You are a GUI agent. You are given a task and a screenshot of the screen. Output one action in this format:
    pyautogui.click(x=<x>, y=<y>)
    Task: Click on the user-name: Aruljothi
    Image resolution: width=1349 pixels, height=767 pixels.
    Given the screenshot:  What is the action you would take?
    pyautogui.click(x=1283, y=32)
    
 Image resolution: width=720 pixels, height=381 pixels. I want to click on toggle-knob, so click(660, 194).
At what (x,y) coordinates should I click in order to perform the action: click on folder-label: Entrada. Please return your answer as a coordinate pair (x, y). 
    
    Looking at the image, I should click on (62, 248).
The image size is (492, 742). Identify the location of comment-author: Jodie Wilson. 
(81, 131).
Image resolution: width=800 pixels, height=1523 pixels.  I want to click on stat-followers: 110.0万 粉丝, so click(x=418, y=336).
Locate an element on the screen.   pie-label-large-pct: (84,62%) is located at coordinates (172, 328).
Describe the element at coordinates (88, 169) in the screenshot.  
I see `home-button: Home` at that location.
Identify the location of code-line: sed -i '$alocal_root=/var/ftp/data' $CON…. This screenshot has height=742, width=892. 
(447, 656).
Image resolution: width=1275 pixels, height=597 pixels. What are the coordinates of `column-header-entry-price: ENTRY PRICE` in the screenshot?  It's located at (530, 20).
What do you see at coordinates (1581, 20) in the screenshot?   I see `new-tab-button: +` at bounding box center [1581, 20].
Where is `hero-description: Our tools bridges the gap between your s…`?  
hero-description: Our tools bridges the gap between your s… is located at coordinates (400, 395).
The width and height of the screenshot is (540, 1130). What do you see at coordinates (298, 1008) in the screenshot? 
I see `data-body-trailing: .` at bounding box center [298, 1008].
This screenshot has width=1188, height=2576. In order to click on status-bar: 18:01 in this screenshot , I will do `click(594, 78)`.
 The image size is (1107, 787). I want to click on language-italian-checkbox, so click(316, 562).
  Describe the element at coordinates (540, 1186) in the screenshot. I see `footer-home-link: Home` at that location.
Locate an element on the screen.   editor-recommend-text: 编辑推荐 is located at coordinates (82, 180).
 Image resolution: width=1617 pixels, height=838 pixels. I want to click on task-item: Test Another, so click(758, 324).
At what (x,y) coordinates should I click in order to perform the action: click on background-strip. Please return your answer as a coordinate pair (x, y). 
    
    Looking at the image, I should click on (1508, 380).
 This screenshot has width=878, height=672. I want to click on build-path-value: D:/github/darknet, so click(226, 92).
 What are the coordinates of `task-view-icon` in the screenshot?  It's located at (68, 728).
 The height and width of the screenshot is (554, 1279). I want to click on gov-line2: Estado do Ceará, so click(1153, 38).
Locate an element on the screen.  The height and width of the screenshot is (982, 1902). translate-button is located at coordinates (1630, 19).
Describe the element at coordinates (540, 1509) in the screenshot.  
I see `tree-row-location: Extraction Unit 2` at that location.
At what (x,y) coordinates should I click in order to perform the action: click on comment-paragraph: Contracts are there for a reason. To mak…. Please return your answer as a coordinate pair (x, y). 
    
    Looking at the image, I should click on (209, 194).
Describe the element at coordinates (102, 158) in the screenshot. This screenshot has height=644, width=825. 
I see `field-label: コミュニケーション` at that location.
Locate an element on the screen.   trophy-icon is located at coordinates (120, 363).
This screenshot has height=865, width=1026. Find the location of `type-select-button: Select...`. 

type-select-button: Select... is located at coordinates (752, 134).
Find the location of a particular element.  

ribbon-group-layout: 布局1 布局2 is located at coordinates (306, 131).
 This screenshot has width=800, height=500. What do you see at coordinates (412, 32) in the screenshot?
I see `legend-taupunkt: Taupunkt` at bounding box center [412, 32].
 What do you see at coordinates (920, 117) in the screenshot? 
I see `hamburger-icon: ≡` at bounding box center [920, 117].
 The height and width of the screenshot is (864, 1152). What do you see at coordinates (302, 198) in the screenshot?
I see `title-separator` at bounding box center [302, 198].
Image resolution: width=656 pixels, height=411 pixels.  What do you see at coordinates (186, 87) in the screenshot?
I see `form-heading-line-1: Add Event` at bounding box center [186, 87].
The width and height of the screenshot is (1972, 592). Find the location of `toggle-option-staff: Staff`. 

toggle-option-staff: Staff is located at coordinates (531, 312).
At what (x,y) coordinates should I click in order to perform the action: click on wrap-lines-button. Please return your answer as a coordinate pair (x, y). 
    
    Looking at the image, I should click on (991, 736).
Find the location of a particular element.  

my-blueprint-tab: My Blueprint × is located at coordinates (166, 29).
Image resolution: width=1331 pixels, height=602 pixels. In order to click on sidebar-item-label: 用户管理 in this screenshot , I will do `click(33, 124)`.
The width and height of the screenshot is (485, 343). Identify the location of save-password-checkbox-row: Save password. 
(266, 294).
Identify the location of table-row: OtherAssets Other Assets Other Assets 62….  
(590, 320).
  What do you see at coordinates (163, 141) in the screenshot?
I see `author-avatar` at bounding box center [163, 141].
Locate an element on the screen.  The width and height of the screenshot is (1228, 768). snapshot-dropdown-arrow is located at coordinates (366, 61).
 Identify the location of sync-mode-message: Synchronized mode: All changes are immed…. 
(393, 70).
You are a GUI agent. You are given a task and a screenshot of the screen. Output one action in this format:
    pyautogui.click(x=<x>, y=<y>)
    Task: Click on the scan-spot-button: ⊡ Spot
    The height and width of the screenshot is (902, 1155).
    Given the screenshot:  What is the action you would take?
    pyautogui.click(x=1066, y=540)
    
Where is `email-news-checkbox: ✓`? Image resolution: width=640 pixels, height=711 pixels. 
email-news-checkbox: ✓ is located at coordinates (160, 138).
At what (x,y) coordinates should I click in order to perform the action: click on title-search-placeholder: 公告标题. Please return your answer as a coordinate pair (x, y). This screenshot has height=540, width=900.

# Description of the task
Could you turn every line of the items above into a Markdown table with two columns, Row for the row number and Text for the line, leaving out any blank lines?

# Final answer
| Row | Text |
|---|---|
| 1 | You are a GUI agent. You are given a task and a screenshot of the screen. Output one action in this format: |
| 2 |     pyautogui.click(x=<x>, y=<y>) |
| 3 |     Task: Click on the user-name: Aruljothi |
| 4 |     Image resolution: width=1349 pixels, height=767 pixels. |
| 5 |     Given the screenshot:  What is the action you would take? |
| 6 |     pyautogui.click(x=1283, y=32) |
| 7 |  Image resolution: width=720 pixels, height=381 pixels. I want to click on toggle-knob, so click(660, 194). |
| 8 | At what (x,y) coordinates should I click in order to perform the action: click on folder-label: Entrada. Please return your answer as a coordinate pair (x, y).  |
| 9 |     Looking at the image, I should click on (62, 248). |
| 10 | The image size is (492, 742). Identify the location of comment-author: Jodie Wilson.  |
| 11 | (81, 131). |
| 12 | Image resolution: width=800 pixels, height=1523 pixels.  I want to click on stat-followers: 110.0万 粉丝, so click(x=418, y=336). |
| 13 | Locate an element on the screen.   pie-label-large-pct: (84,62%) is located at coordinates (172, 328). |
| 14 | Describe the element at coordinates (88, 169) in the screenshot.   |
| 15 | I see `home-button: Home` at that location. |
| 16 | Identify the location of code-line: sed -i '$alocal_root=/var/ftp/data' $CON…. This screenshot has height=742, width=892.  |
| 17 | (447, 656). |
| 18 | Image resolution: width=1275 pixels, height=597 pixels. What are the coordinates of `column-header-entry-price: ENTRY PRICE` in the screenshot?  It's located at (530, 20). |
| 19 | What do you see at coordinates (1581, 20) in the screenshot?   I see `new-tab-button: +` at bounding box center [1581, 20]. |
| 20 | Where is `hero-description: Our tools bridges the gap between your s…`?   |
| 21 | hero-description: Our tools bridges the gap between your s… is located at coordinates (400, 395). |
| 22 | The width and height of the screenshot is (540, 1130). What do you see at coordinates (298, 1008) in the screenshot?  |
| 23 | I see `data-body-trailing: .` at bounding box center [298, 1008]. |
| 24 | This screenshot has width=1188, height=2576. In order to click on status-bar: 18:01 in this screenshot , I will do `click(594, 78)`. |
| 25 |  The image size is (1107, 787). I want to click on language-italian-checkbox, so click(316, 562). |
| 26 |   Describe the element at coordinates (540, 1186) in the screenshot. I see `footer-home-link: Home` at that location. |
| 27 | Locate an element on the screen.   editor-recommend-text: 编辑推荐 is located at coordinates (82, 180). |
| 28 |  Image resolution: width=1617 pixels, height=838 pixels. I want to click on task-item: Test Another, so click(758, 324). |
| 29 | At what (x,y) coordinates should I click in order to perform the action: click on background-strip. Please return your answer as a coordinate pair (x, y).  |
| 30 |     Looking at the image, I should click on (1508, 380). |
| 31 |  This screenshot has width=878, height=672. I want to click on build-path-value: D:/github/darknet, so click(226, 92). |
| 32 |  What are the coordinates of `task-view-icon` in the screenshot?  It's located at (68, 728). |
| 33 |  The height and width of the screenshot is (554, 1279). I want to click on gov-line2: Estado do Ceará, so click(1153, 38). |
| 34 | Locate an element on the screen.  The height and width of the screenshot is (982, 1902). translate-button is located at coordinates (1630, 19). |
| 35 | Describe the element at coordinates (540, 1509) in the screenshot.   |
| 36 | I see `tree-row-location: Extraction Unit 2` at that location. |
| 37 | At what (x,y) coordinates should I click in order to perform the action: click on comment-paragraph: Contracts are there for a reason. To mak…. Please return your answer as a coordinate pair (x, y).  |
| 38 |     Looking at the image, I should click on (209, 194). |
| 39 | Describe the element at coordinates (102, 158) in the screenshot. This screenshot has height=644, width=825.  |
| 40 | I see `field-label: コミュニケーション` at that location. |
| 41 | Locate an element on the screen.   trophy-icon is located at coordinates (120, 363). |
| 42 | This screenshot has height=865, width=1026. Find the location of `type-select-button: Select...`.  |
| 43 | type-select-button: Select... is located at coordinates (752, 134). |
| 44 | Find the location of a particular element.   |
| 45 | ribbon-group-layout: 布局1 布局2 is located at coordinates (306, 131). |
| 46 |  This screenshot has width=800, height=500. What do you see at coordinates (412, 32) in the screenshot? |
| 47 | I see `legend-taupunkt: Taupunkt` at bounding box center [412, 32]. |
| 48 |  What do you see at coordinates (920, 117) in the screenshot?  |
| 49 | I see `hamburger-icon: ≡` at bounding box center [920, 117]. |
| 50 |  The height and width of the screenshot is (864, 1152). What do you see at coordinates (302, 198) in the screenshot? |
| 51 | I see `title-separator` at bounding box center [302, 198]. |
| 52 | Image resolution: width=656 pixels, height=411 pixels.  What do you see at coordinates (186, 87) in the screenshot? |
| 53 | I see `form-heading-line-1: Add Event` at bounding box center [186, 87]. |
| 54 | The width and height of the screenshot is (1972, 592). Find the location of `toggle-option-staff: Staff`.  |
| 55 | toggle-option-staff: Staff is located at coordinates (531, 312). |
| 56 | At what (x,y) coordinates should I click in order to perform the action: click on wrap-lines-button. Please return your answer as a coordinate pair (x, y).  |
| 57 |     Looking at the image, I should click on (991, 736). |
| 58 | Find the location of a particular element.   |
| 59 | my-blueprint-tab: My Blueprint × is located at coordinates (166, 29). |
| 60 | Image resolution: width=1331 pixels, height=602 pixels. In order to click on sidebar-item-label: 用户管理 in this screenshot , I will do `click(33, 124)`. |
| 61 | The width and height of the screenshot is (485, 343). Identify the location of save-password-checkbox-row: Save password.  |
| 62 | (266, 294). |
| 63 | Identify the location of table-row: OtherAssets Other Assets Other Assets 62….   |
| 64 | (590, 320). |
| 65 |   What do you see at coordinates (163, 141) in the screenshot? |
| 66 | I see `author-avatar` at bounding box center [163, 141]. |
| 67 | Locate an element on the screen.  The width and height of the screenshot is (1228, 768). snapshot-dropdown-arrow is located at coordinates (366, 61). |
| 68 |  Identify the location of sync-mode-message: Synchronized mode: All changes are immed….  |
| 69 | (393, 70). |
| 70 | You are a GUI agent. You are given a task and a screenshot of the screen. Output one action in this format: |
| 71 |     pyautogui.click(x=<x>, y=<y>) |
| 72 |     Task: Click on the scan-spot-button: ⊡ Spot |
| 73 |     The height and width of the screenshot is (902, 1155). |
| 74 |     Given the screenshot:  What is the action you would take? |
| 75 |     pyautogui.click(x=1066, y=540) |
| 76 | Where is `email-news-checkbox: ✓`? Image resolution: width=640 pixels, height=711 pixels.  |
| 77 | email-news-checkbox: ✓ is located at coordinates (160, 138). |
| 78 | At what (x,y) coordinates should I click in order to perform the action: click on title-search-placeholder: 公告标题. Please return your answer as a coordinate pair (x, y). This screenshot has height=540, width=900. |